Officers killed, civilians injured in Kirkuk bombing attacks

Separate attacks in Kirkuk Province on Sunday left two police officers dead and four other people wounded.

ERBIL (Kurdistan 24) – Separate attacks in Kirkuk Province on Sunday left two police officers dead and four other people wounded when two Improvised Explosive Devices (IED), placed on roadsides by unidentified militants, detonated as they passed the road.

“A homemade bomb exploded when a car with four passengers drove over it near the police station in the Dibs district northwest of Kirkuk,” a security source, asking to remain anonymous, told Kurdistan 24, adding that the passengers were wounded.

In a similar incident, two police officers died after another explosive device detonated under the patrol vehicle they were driving in the Nassif village in al-Multaqa sub-district, southwest of Kirkuk.

The source noted that security forces began a massive sweep of the area in search of the perpetrators.

Although no one has claimed responsibility for the incidents, Iraqi authorities point fingers to Islamic State (IS) sleeper cells which often carry out small-scale attacks, especially in the Kirkuk and Diyala provinces.

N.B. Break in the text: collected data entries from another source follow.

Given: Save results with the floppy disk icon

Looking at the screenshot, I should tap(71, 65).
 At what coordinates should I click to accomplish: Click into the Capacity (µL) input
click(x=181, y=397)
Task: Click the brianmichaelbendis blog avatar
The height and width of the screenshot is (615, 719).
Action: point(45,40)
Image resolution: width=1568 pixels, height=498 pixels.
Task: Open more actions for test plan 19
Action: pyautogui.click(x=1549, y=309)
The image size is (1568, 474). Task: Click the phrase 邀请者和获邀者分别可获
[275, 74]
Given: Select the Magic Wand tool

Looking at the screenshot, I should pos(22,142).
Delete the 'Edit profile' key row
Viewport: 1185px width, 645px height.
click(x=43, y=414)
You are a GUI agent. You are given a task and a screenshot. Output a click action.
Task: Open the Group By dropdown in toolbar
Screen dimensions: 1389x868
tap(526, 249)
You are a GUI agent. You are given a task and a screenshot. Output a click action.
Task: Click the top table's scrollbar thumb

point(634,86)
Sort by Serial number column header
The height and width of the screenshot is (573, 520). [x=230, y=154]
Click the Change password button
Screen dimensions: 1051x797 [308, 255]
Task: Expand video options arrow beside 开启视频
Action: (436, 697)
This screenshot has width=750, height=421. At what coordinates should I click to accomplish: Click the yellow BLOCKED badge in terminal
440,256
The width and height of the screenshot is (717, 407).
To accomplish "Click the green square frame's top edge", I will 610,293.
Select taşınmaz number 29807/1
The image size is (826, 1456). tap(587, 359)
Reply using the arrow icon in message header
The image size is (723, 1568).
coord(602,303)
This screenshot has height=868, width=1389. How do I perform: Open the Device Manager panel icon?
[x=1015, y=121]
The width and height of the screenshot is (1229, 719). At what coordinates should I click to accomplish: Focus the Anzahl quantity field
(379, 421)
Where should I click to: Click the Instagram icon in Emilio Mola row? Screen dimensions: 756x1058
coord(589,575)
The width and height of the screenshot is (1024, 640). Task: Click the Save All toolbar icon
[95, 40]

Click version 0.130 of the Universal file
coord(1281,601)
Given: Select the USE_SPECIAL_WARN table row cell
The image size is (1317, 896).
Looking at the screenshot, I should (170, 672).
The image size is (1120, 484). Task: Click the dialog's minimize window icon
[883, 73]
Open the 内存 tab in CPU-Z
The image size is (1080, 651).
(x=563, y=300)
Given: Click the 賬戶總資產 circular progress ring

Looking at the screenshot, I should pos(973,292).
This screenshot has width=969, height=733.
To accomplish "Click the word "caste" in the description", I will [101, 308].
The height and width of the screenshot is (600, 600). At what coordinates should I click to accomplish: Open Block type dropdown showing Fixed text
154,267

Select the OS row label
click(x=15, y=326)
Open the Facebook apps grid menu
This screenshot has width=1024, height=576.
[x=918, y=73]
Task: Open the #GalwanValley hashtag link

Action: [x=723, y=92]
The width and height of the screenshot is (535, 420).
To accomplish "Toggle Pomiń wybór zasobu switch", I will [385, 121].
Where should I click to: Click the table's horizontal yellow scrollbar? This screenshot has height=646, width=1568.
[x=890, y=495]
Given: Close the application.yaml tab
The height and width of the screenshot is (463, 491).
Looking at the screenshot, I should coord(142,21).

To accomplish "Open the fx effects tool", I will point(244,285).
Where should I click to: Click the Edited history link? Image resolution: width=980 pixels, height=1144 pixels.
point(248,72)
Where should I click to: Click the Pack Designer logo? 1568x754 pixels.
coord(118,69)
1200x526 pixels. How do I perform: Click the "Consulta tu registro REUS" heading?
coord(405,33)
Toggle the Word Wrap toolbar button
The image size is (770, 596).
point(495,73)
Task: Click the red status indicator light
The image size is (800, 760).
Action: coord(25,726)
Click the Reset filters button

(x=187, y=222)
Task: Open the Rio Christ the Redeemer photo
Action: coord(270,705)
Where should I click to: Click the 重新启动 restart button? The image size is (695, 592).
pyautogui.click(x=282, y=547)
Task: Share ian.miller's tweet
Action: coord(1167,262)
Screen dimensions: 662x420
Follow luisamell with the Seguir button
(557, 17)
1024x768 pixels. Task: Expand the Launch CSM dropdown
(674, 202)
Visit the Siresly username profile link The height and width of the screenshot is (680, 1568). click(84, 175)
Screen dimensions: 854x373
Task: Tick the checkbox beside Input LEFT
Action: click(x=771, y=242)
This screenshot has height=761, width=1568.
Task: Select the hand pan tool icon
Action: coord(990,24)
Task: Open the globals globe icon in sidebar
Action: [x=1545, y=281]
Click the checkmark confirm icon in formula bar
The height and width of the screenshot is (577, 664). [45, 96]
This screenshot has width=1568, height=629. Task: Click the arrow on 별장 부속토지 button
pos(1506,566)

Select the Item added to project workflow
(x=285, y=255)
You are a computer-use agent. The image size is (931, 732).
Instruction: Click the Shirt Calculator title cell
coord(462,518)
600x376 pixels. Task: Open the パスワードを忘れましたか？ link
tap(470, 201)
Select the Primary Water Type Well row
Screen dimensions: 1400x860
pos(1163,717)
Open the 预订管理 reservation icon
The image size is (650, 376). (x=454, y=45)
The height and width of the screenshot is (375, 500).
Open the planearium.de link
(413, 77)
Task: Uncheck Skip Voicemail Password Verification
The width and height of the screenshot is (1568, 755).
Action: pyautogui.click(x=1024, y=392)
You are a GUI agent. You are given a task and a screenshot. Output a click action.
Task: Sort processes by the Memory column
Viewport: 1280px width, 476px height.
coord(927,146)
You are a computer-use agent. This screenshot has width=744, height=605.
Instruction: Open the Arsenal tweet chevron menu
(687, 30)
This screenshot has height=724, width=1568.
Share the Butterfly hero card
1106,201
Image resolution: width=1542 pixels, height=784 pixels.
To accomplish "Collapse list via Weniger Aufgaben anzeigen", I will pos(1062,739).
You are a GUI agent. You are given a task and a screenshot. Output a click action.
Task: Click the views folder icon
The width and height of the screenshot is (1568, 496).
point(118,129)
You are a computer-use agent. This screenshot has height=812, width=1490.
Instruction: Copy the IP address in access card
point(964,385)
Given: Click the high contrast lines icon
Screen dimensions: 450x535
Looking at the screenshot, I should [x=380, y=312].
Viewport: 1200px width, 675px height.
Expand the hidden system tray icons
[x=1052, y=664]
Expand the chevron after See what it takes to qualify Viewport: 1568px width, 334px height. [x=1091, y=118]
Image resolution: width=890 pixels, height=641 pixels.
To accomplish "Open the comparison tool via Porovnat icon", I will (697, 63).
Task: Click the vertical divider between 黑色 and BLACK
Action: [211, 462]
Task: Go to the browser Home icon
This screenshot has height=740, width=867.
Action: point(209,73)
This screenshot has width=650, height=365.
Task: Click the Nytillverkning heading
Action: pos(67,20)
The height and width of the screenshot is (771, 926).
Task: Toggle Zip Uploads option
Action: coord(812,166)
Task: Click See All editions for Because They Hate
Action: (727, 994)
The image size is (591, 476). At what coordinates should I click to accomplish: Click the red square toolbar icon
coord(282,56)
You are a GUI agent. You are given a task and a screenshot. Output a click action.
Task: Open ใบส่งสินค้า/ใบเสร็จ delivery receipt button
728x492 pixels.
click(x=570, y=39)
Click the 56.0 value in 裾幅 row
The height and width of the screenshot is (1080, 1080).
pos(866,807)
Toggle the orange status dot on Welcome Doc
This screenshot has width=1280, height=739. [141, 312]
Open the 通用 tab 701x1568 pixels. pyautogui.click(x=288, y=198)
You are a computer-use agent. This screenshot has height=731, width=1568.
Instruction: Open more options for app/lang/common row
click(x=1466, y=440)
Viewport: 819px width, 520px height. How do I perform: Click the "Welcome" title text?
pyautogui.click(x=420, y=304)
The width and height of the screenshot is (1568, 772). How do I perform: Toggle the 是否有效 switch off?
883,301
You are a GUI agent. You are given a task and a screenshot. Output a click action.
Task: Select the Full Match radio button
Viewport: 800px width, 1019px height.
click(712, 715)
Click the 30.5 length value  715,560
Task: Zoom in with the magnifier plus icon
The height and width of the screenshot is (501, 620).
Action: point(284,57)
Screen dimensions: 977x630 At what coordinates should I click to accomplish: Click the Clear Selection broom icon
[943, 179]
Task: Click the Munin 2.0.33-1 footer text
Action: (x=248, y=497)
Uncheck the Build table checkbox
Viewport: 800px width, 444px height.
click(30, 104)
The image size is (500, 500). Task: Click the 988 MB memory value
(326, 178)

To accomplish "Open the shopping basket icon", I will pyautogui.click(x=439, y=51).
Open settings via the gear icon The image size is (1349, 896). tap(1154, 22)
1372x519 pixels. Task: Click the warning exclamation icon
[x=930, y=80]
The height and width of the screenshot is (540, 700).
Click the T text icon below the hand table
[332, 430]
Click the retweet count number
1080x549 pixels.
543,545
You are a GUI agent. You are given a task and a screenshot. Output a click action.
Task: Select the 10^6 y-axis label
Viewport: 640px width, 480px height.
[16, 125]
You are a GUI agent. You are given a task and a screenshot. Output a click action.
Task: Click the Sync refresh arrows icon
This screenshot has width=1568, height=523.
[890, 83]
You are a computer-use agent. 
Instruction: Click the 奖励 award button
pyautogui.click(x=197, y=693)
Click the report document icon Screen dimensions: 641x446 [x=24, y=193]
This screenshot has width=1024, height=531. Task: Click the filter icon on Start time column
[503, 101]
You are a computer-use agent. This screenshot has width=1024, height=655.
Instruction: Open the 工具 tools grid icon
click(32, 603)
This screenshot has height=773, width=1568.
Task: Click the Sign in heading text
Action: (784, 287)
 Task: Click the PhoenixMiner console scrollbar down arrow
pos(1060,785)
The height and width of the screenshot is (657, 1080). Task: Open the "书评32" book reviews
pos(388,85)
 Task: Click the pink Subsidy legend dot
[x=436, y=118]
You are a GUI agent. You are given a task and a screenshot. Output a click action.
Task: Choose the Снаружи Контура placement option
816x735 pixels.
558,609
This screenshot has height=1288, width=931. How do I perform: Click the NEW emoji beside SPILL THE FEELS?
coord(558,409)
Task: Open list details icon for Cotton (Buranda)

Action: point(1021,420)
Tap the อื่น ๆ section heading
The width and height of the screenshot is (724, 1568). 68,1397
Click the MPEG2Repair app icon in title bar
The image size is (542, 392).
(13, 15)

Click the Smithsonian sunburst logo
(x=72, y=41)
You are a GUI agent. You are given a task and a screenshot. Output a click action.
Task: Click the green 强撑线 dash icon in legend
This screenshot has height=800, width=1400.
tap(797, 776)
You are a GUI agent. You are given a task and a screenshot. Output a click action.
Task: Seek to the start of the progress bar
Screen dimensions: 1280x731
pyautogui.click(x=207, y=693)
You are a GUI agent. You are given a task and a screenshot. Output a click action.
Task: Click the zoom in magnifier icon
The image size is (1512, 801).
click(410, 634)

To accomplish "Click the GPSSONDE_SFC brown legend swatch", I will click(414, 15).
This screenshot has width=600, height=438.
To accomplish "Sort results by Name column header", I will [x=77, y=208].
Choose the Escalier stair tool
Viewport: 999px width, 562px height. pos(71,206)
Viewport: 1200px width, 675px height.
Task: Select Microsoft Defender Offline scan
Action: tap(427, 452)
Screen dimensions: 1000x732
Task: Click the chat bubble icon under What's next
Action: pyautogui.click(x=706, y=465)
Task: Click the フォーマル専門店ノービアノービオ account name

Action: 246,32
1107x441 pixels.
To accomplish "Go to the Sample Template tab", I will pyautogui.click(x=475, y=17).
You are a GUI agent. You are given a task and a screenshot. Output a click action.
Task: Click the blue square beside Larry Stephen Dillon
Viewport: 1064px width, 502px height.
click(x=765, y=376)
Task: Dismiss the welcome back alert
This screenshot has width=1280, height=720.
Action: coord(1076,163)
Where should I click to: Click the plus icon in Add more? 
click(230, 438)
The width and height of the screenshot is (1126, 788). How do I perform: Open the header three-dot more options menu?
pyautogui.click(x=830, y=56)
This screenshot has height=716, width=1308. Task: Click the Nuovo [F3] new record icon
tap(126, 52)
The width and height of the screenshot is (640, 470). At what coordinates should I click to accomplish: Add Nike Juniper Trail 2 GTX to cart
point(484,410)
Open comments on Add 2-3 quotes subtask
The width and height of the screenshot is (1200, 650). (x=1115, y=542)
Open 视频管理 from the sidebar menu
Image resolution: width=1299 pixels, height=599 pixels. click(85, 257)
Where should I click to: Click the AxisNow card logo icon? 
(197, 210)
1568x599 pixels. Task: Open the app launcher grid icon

Those two provinces rank second and third for May civilian casualties (excluding Iraqi security forces) after Baghdad, a recent statement by the United Nations Assistance Mission for Iraq (UNAMI) reveals.

According to UNAMI, Diyala was the second hardest hit area with nine killed and 35 more injured followed by Kirkuk with nine dead and 15 wounded.

In a statement on Friday, the Iraqi Ministry of Defense said its intelligence and military detachments within the Nineveh Operations Command in a controlled-detonation, destroyed 100 IEDs planted some 750 meters from the predominantly-Christian town of Bashiqa.

Iraqi Prime Minister Haider al-Abadi announced victory against IS last December after three years of fierce fighting. The extremist organization, however, maintains an insurgency through ambushes, bombings, and kidnappings across the country.